Despite a decline in the industry, there are still roughly 3,500 new power plant operator jobs opening each year. As more people retire, there will be additional positions for new workers to take their place. 

Electric Lineman

Average Salary: $75,030 per year/$36.07 per hour

While electricians earn good pay and get to work with their hands, electric linemen can take their earnings potential a step further. Also called power line installers, these electric experts work in construction and communities to maintain, repair, and lay new power lines. 

 This is an ideal job for someone who enjoys active work. An electric lineman works mostly outdoors and spends the majority of their job on their feet. You will also have to work from heights to perform repairs and maintenance on power, transmission, and distribution lines. 

You can kickstart your career by looking for journeyman jobs near you. This offers you the chance to begin on-the-job training with only a high school diploma. However, if you want to earn more and increase your job opportunities, consider an electrician’s program at a trade school. 

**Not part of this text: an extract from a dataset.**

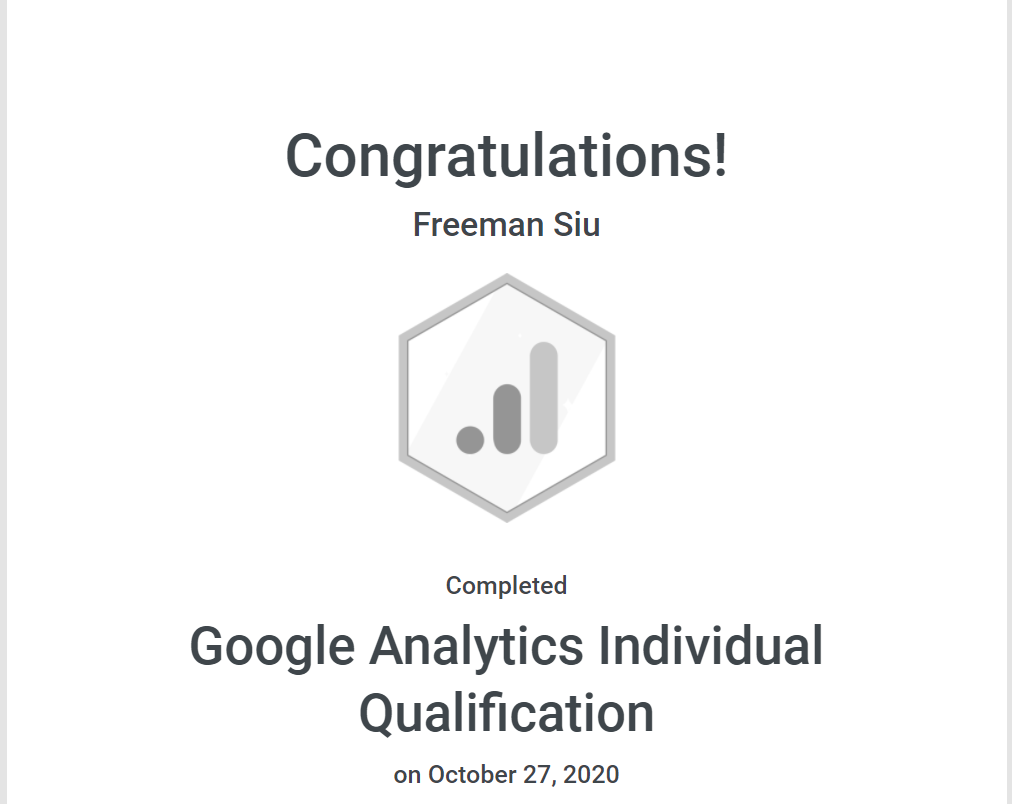Click the word Analytics in the title
1012x804 pixels.
coord(477,647)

Line installer job growth is open and actively hiring; there is no extreme increase or decline, which means there is neither a shortage nor heavy competition. Even with limited growth projected, there will still be more than 20,300 jobs available each year until 2030. 

Aircraft Mechanic

Average Salary: $66,680 per year/$32.06 per hour
If you love planes and are passionate about engineering, then you might enjoy being an aircraft mechanic. Students who become aircraft mechanics at a trade school graduate in 10 months to a year. Afterward, they can take a licensing exam and begin working as full-fledged aviation mechanics. 
Aircraft mechanics must have good hand-eye coordination, strong problem-solving abilities and have a keen eye for detail. Some aircraft mechanics merge their love of the field with a desire to serve their country; they can enlist in the U.S Army and pursue a career in defense aviation. 

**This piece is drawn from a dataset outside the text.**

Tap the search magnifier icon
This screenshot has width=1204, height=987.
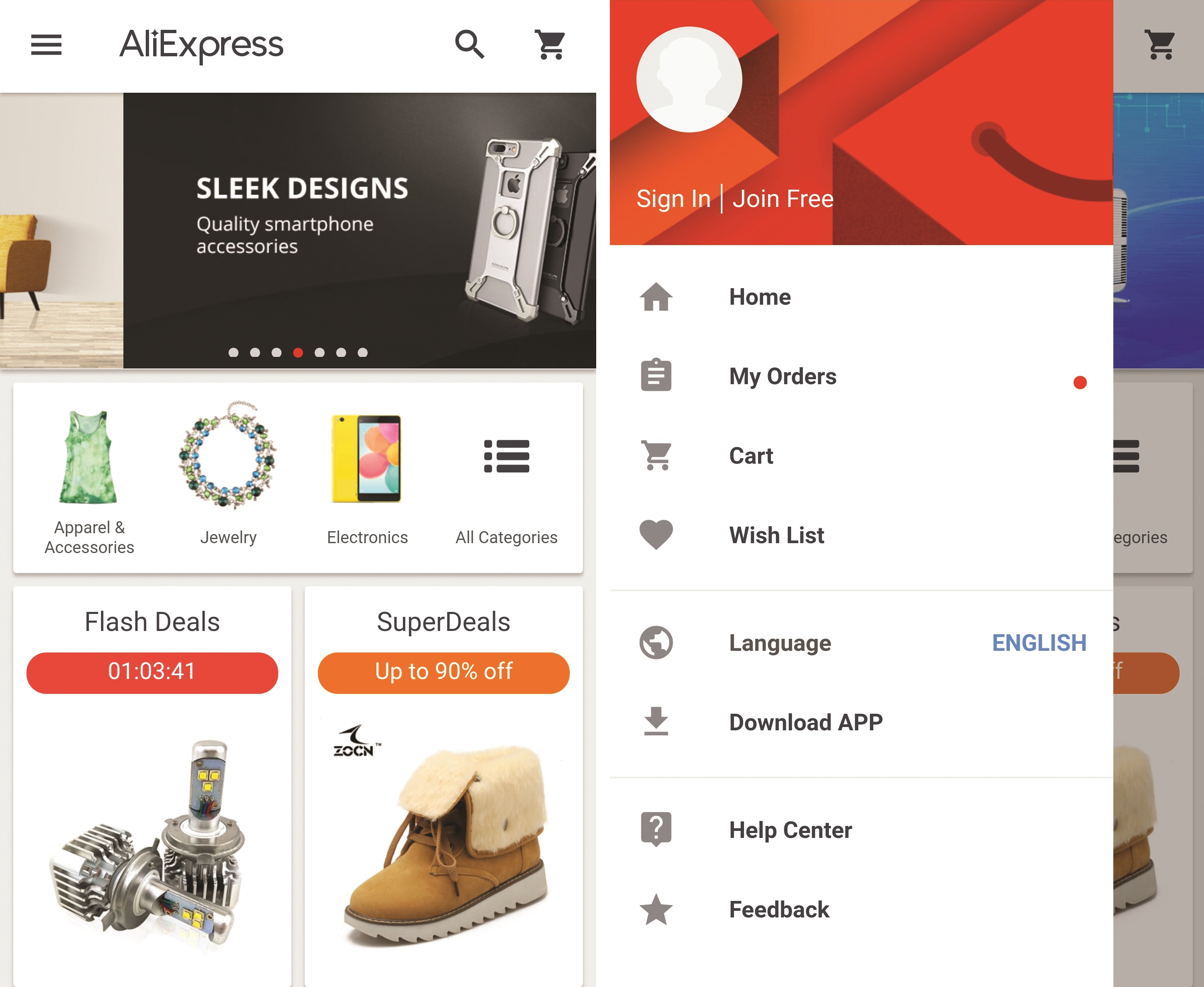click(470, 45)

Average Salary: $56,630 annually/$27.08 per hour. 
Plumbers do far more than unclog toilets and fix leaky faucets. They troubleshoot plumbing issues, install new pipes and fixtures and make repairs. Most plumbers offer emergency services, so you may work evenings, weekends and holidays.
Plumbers can receive training at a trade school and then apply for the necessary licensing. You can also go on to offer your services as a plumbing contractor. 
While growth is 5% lower than the national average, there are still plenty of opportunities available. Over 51,000 positions will open each year through 2030. 

HVAC Technician 

Average Salary: $50,590 annually/$24.32 per hour. 
An HVAC technician makes repairs to heating, ventilation, air conditioning and refrigeration systems. They tend to work for local businesses, operating as technicians on-call for a variety of local jobs.
You may choose to specialize in a particular area of HVAC, like heating or refrigeration. Some technicians perform house calls while others work in commercial buildings. Some even work on construction sites to oversee new developments. 
You can start learning on-the-job as an HVAC apprentice, but it’s best to attend an HVAC trade school before earning your license and EPA 608 Universal certification. This is a required certification that ensures a technician knows how to handle refrigerants in compliance with the Environmental Protection Agency’s guidelines. 
While job growth is 5% lower than other professions, there will still be approximately 38,500 positions available annually.

Next Steps

The best way to prepare for your future is to consider multiple paths. There are many careers you may be interested in or excel at. If something piques your interest, learning more about it through research can help you determine whether it’s right for you.
Trade jobs may not always be promoted as the standard, but they are the backbone of communities around the country. With a career in the trades, you can not only earn a decent living; you can also find a way to apply yourself and feel a sense of achievement every day through your work.